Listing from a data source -
------------------------------------------------------------

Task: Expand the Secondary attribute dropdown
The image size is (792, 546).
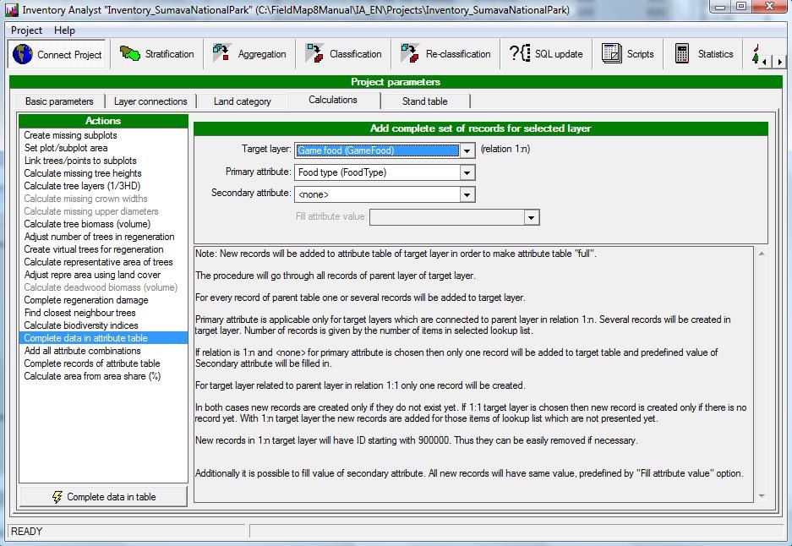Action: pyautogui.click(x=467, y=194)
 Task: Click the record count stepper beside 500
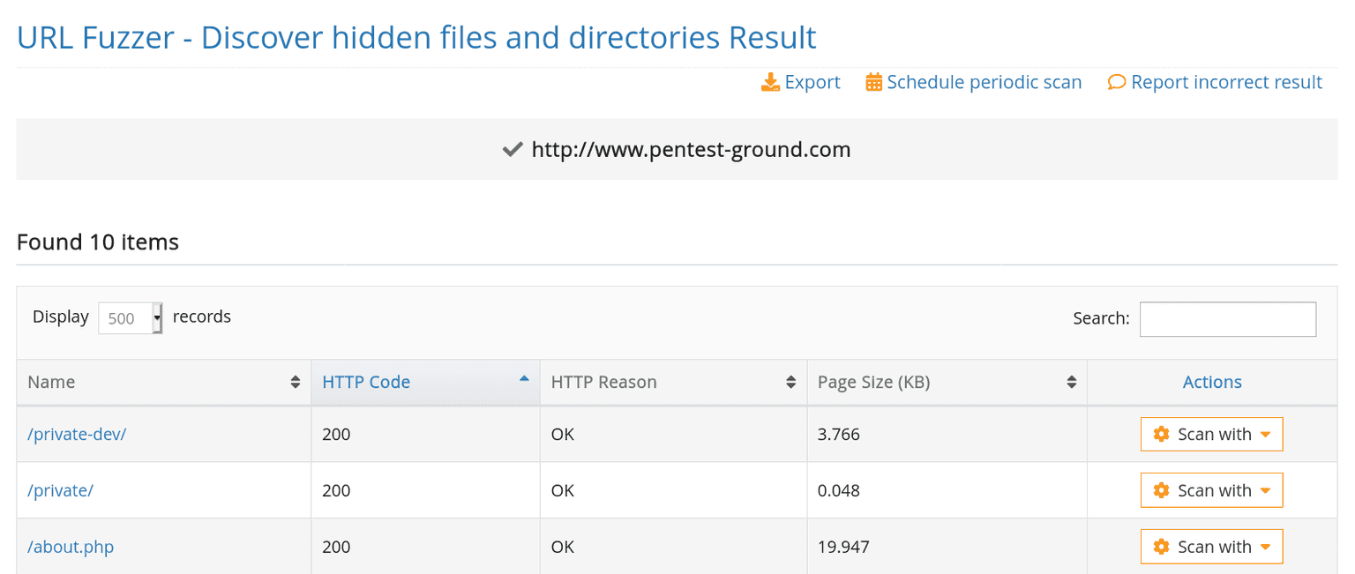pos(157,318)
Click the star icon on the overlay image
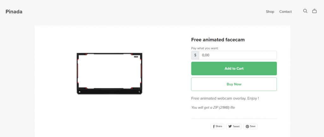The width and height of the screenshot is (324, 137). 79,92
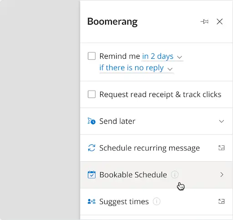Expand the Send later section chevron
Viewport: 233px width, 220px height.
(x=222, y=121)
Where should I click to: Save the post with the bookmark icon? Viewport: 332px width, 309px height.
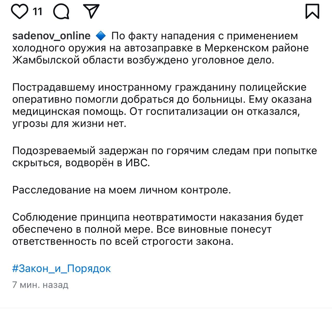click(312, 11)
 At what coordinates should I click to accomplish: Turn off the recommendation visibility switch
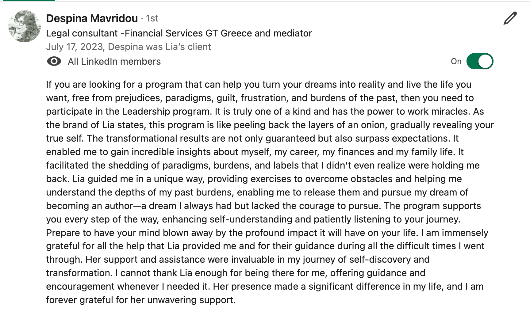[480, 61]
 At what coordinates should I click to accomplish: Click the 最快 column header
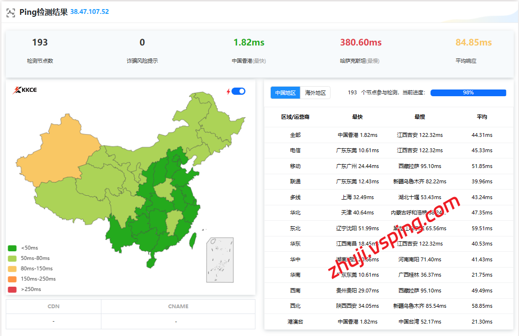point(357,117)
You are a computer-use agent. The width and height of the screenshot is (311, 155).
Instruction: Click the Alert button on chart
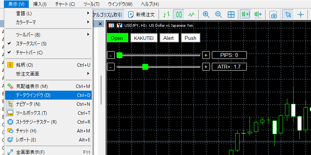[x=168, y=38]
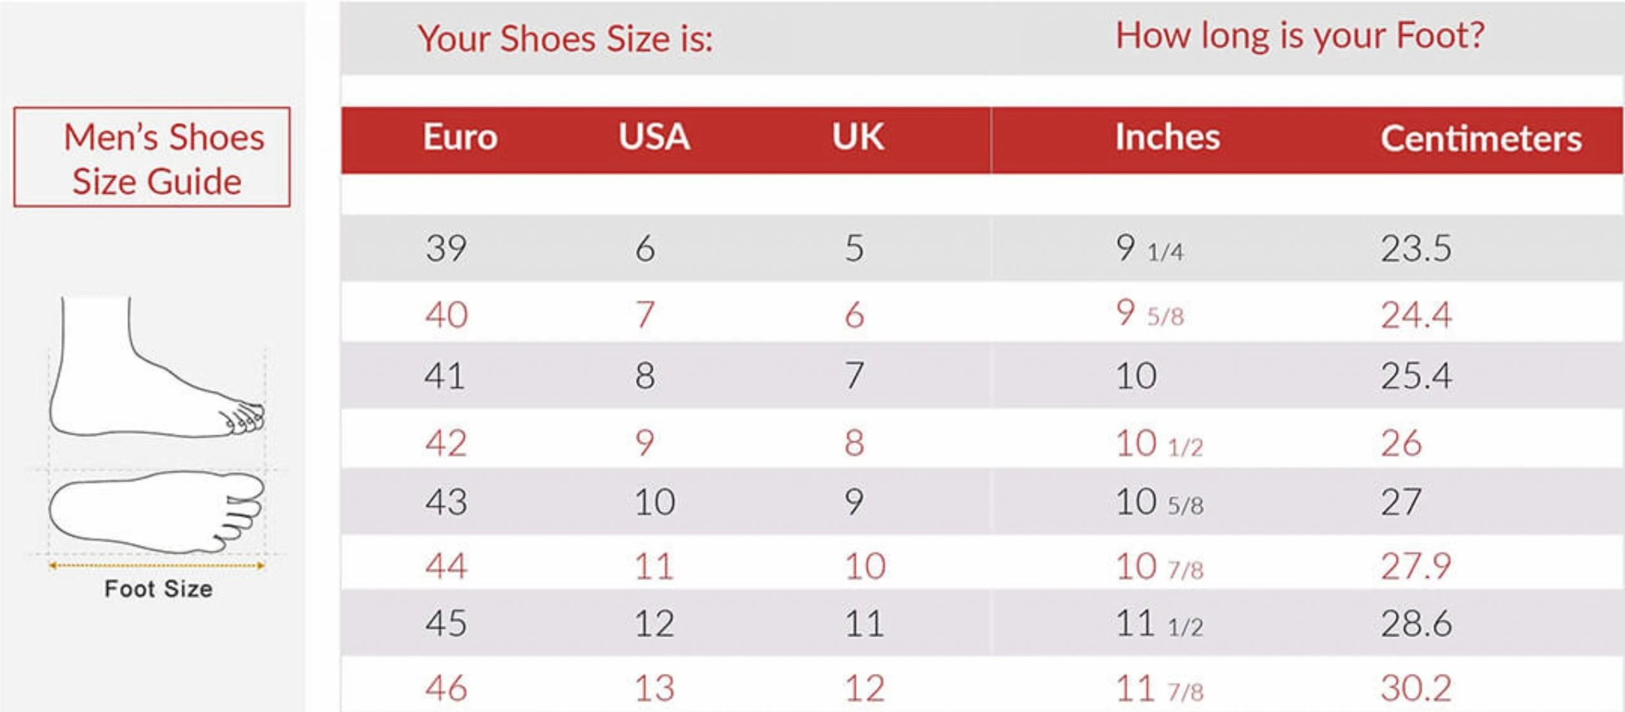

------------------------------------------------------------

WORK TO DO - Copy the entire listing above verbatim, line for line. Omit the pictures from your copy.

SOLUTION FOR THIS EXERCISE -
Task: Expand the Secondary attribute dropdown
The image size is (792, 546).
Action: pyautogui.click(x=467, y=194)
 Task: Click the record count stepper beside 500
pos(157,318)
Click the star icon on the overlay image
The width and height of the screenshot is (324, 137). 79,92
Expand the Send later section chevron
Viewport: 233px width, 220px height.
(x=222, y=121)
Where should I click to: Save the post with the bookmark icon? Viewport: 332px width, 309px height.
click(312, 11)
 At what coordinates should I click to accomplish: Turn off the recommendation visibility switch
[480, 61]
 At what coordinates should I click to accomplish: Click the 最快 column header
point(357,117)
You are a computer-use agent. The width and height of the screenshot is (311, 155).
Instruction: Click the Alert button on chart
[x=168, y=38]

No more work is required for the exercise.